Question

$ABCP$ is a quadrant of a circle of radius 14$cm$. With $AC$ as a diameter, a semicircle is drawn. Find the area of a shaded portion.

$A.{\text{ }}47c{m^2} \\\ B.{\text{ }}72c{m^2} \\\ C.{\text{ }}98c{m^2} \\\ D.{\text{ None of these}} \\\$

Answer 1

Hint: In this question, to find the area of shaded portion we have to calculate the area of region $ACP$ by subtracting area quadrant of circle $ABCP$ and area of triangle $\Delta ABC$.Then subtract it from the area of semicircle $ACQ$ using area of circle $= \pi {r^2}$ to get the required shaded area.
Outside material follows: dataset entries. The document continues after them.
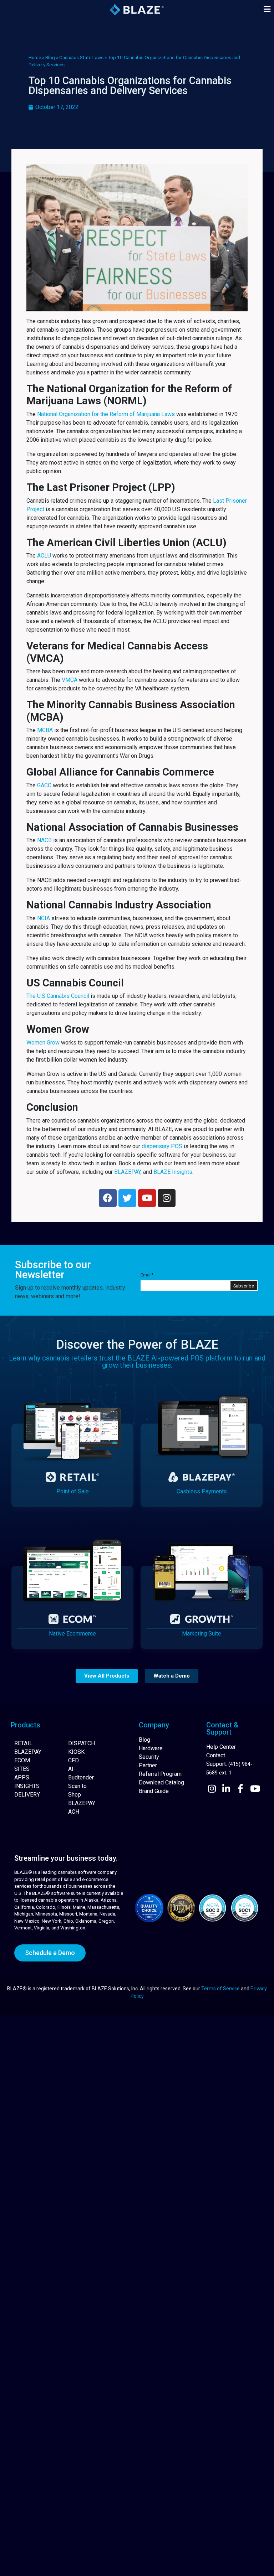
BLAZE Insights (172, 1171)
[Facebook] (108, 1198)
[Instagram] (167, 1198)
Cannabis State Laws (81, 57)
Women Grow (43, 1042)
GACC (44, 785)
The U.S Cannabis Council (57, 995)
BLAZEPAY (127, 1171)
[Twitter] (127, 1198)
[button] (267, 9)
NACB (44, 840)
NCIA (43, 918)
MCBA (45, 730)
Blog (50, 57)
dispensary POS (162, 1146)
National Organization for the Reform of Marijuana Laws (106, 414)
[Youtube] (147, 1198)
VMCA (69, 680)
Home (35, 57)
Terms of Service (220, 1988)
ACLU (44, 555)
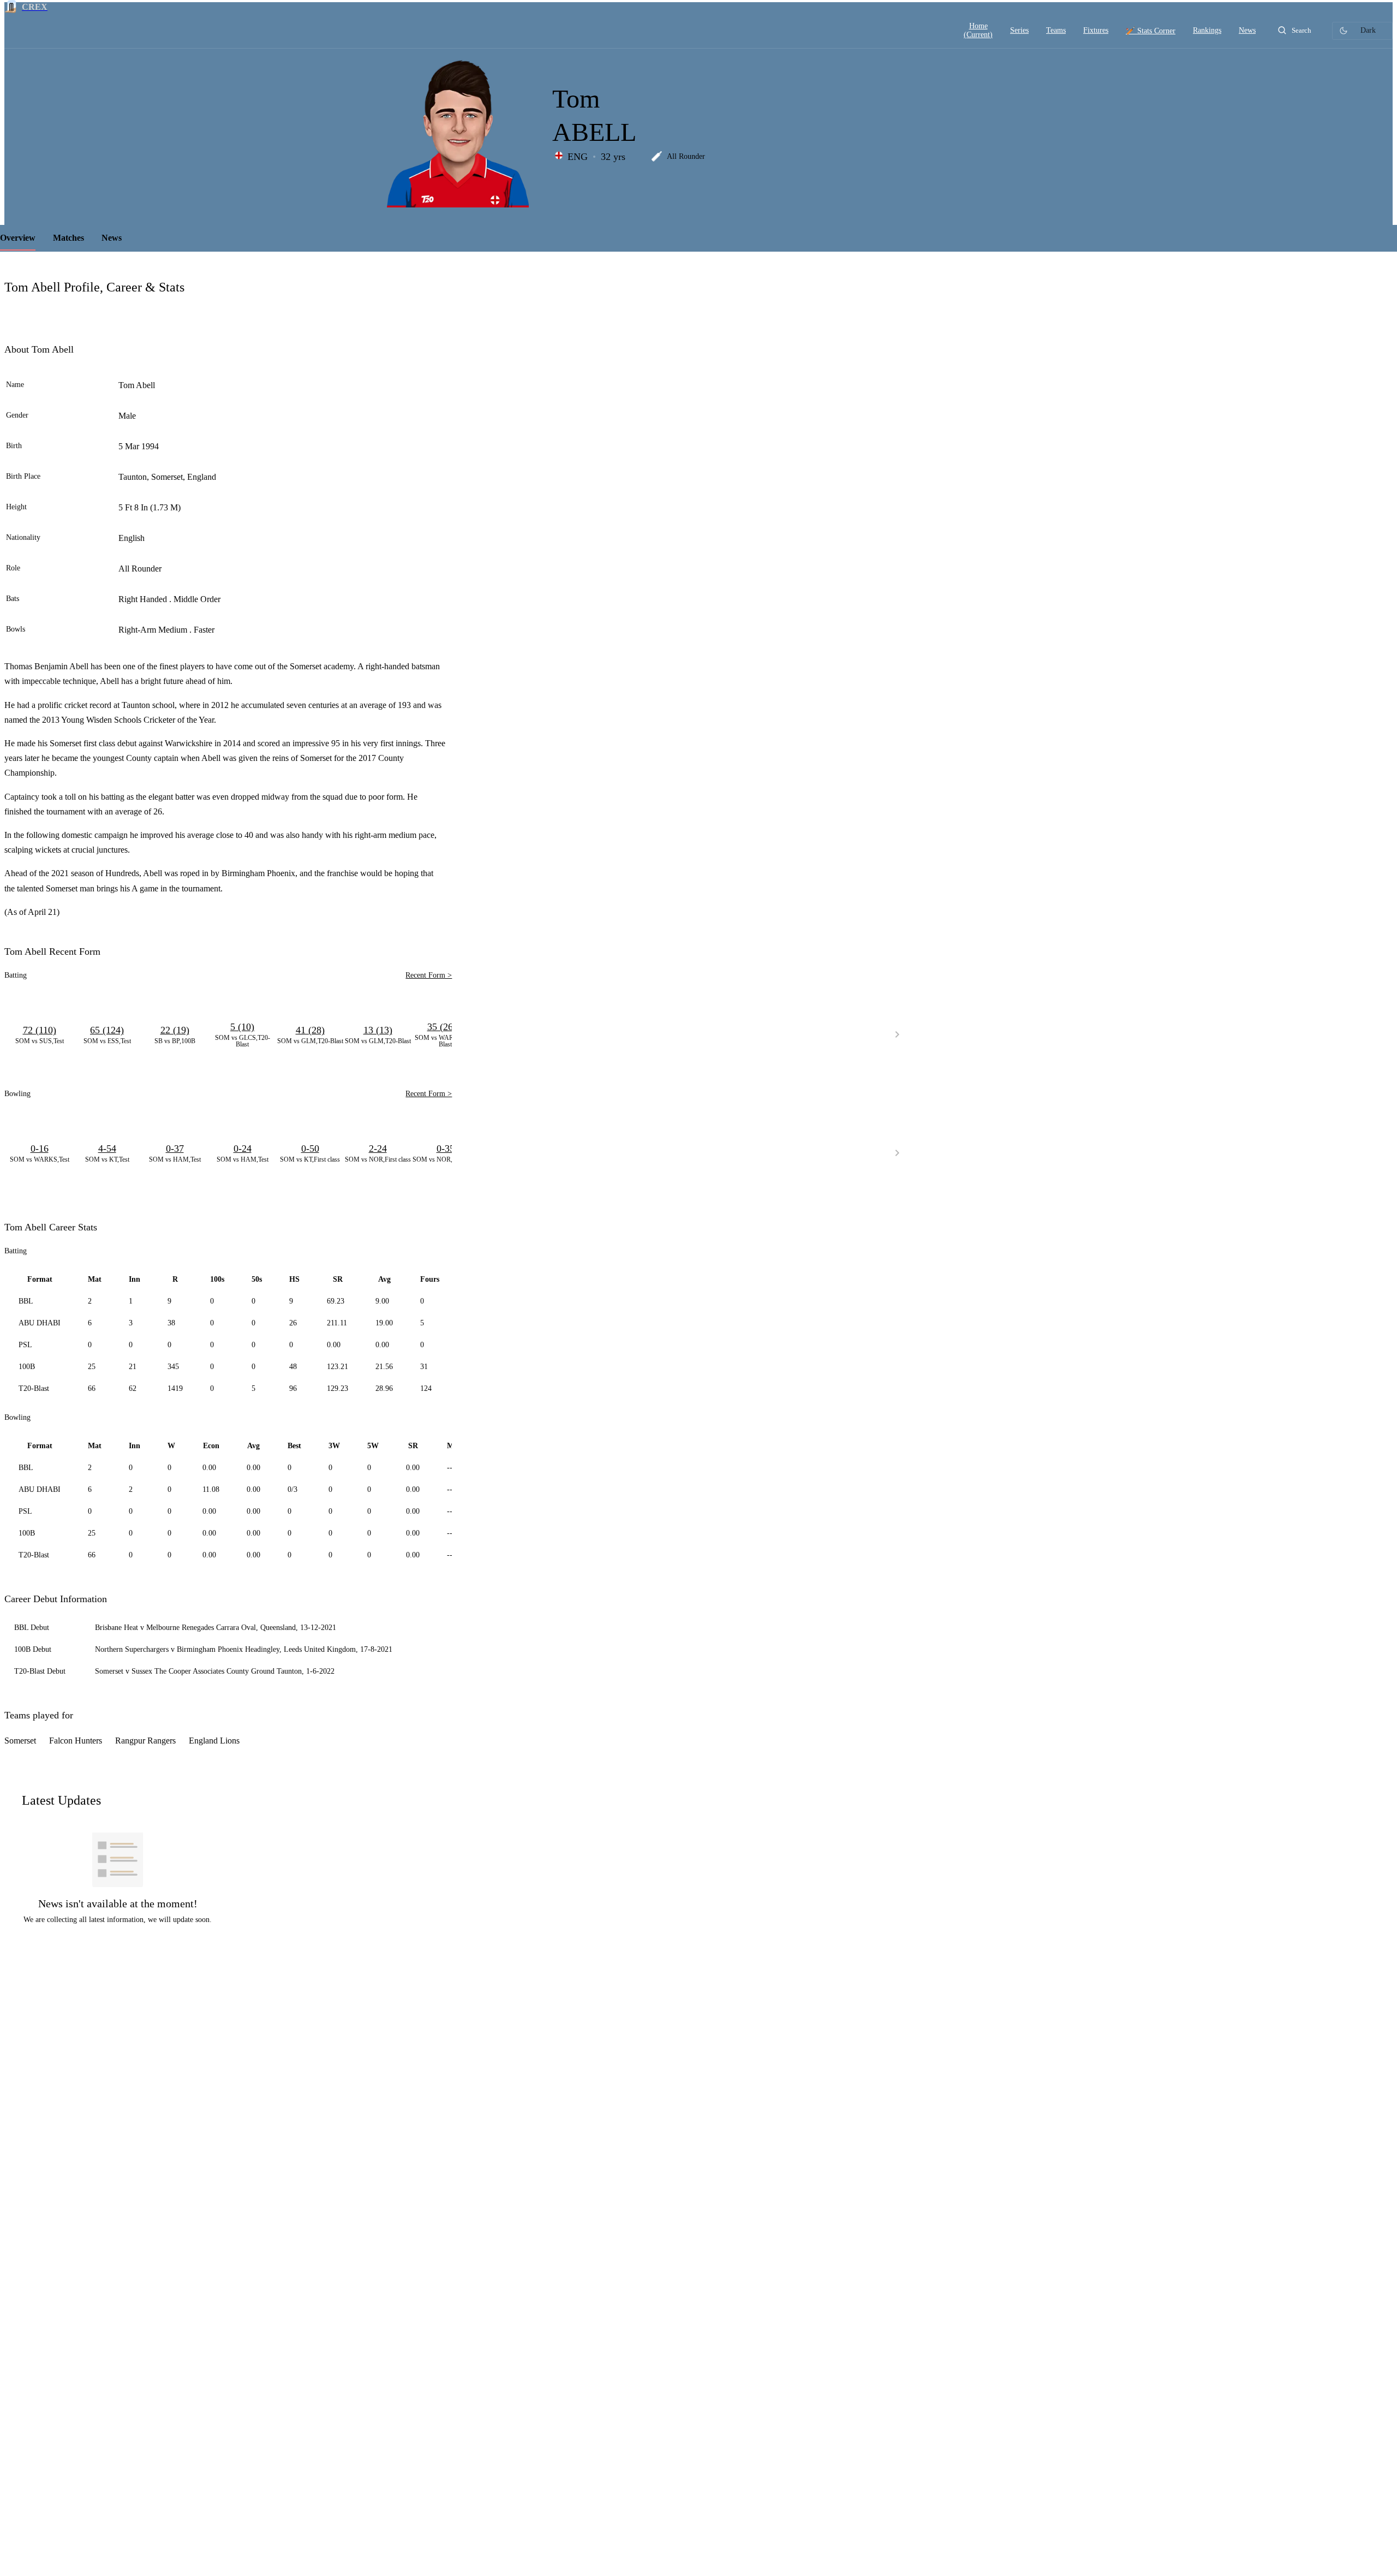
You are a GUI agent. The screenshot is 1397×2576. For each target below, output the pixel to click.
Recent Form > (428, 975)
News (112, 237)
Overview (17, 237)
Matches (68, 237)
Complete step-by-step answer:
In right angle triangle $ABC,$
Using Pythagoras theorem
$A{B^2} + B{C^2} = A{C^2} \\\ {14^2} + {14^2} = A{C^2} \\\ 2 \times {14^2} = A{C^2} \\\ {\text{or, }}AC = \sqrt {2 \times {{14}^2}} \\\ AC = \sqrt 2 \times 14 = 14\sqrt 2 cm \\\$
Area of region $ACP$= Area of quadrant $ABCP$- Area of $\Delta ABC$
$= \dfrac{1}{4} \times \pi {r^2} - \dfrac{1}{2} \times 14 \times 14 \\\ = \dfrac{1}{4} \times \dfrac{{22}}{7} \times 14 \times 14 - 7 \times 14 \\\ = 154 - 98 \\\ = 56c{m^2} \\\$
Now, area of shaded portion = Area of semicircle $ACQ$-Area of region $ACP$
$= \dfrac{1}{2} \times \dfrac{{22}}{7} \times {\left( {\dfrac{{14\sqrt 2 }}{2}} \right)^2} - 56 \\\ = \dfrac{1}{2} \times \dfrac{{22}}{7} \times 7\sqrt 2 \times 7\sqrt 2 - 56 \\\ = 154 - 56 \\\ = 98c{m^2} \\\$
Therefore, the area of shaded region is $98c{m^2}$
Hence, the correct option is C.

Note: In order to solve such questions where the area under the shaded portion needs to be found out the basic step is to find out the geometrical figures around the shaded portion as sometimes the shaded portion might not be in some known geometrical form. So, we mostly find out the geometrical figures at the boundary of the region and subtract the area between them.